2. Why Models Need Calibration

Modern deep networks are systematically overconfident (Guo et al., 2017). A model predicting p=0.95 for "donor" is not correct 95% of the time — it might be correct only 80% of the time.

For splice site prediction, overconfidence manifests as excess false positives: background positions that cross the classification threshold because their splice-site probability is too high. In the M1-S model, 15,883 FPs were observed before calibration.

Temperature scaling addresses this by softening the probability distribution, pulling overconfident predictions back toward the decision boundary.
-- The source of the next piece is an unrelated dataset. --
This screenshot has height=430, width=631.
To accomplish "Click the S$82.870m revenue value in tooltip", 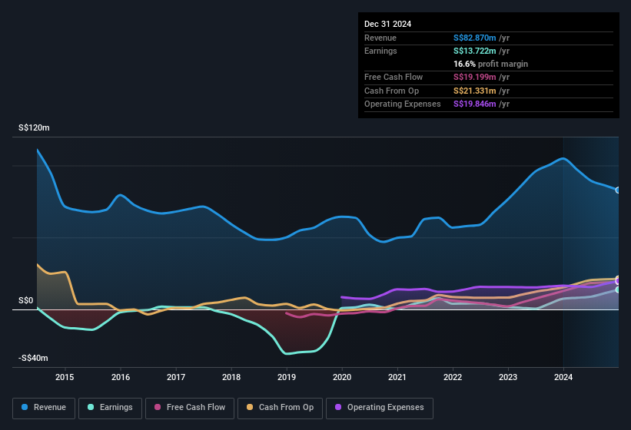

3. Post-Hoc Temperature Scaling (Standard)

The traditional approach, applied after training is complete:

Protocol

Train set   →  train model weights (T=1, standard softmax)
Val set     →  fit T by minimizing NLL (seconds, single parameter)
Test set    →  evaluate with fixed T (model weights frozen)

Scalar temperature

One T for all classes. Simple but limited — it sharpens or softens all classes equally, which may not be appropriate when classes have different calibration needs.

For M1-S, scalar T=0.35 made FPs worse (17,649 vs 15,883) because sharpening the "neither" class also sharpened splice-site predictions.

Class-wise temperature (OpenSpliceAI approach)

A vector T = [T_donor, T_acceptor, T_neither], one per class:

p_i = exp(z_i / T_i) / Σ exp(z_j / T_j)

This allows different calibration per class. For M1-S post-hoc calibration:

T = [0.81, 0.81, 1.17]
     ^^^^  ^^^^  ^^^^
     sharpen splice    soften background

Result: FPs reduced from 15,883 → 14,195 with minimal recall loss. Splice classes get sharpened (more decisive), background gets softened (less overconfident).

Implementation

from agentic_spliceai.splice_engine.eval.streaming_metrics import TemperatureScaler

scaler = TemperatureScaler()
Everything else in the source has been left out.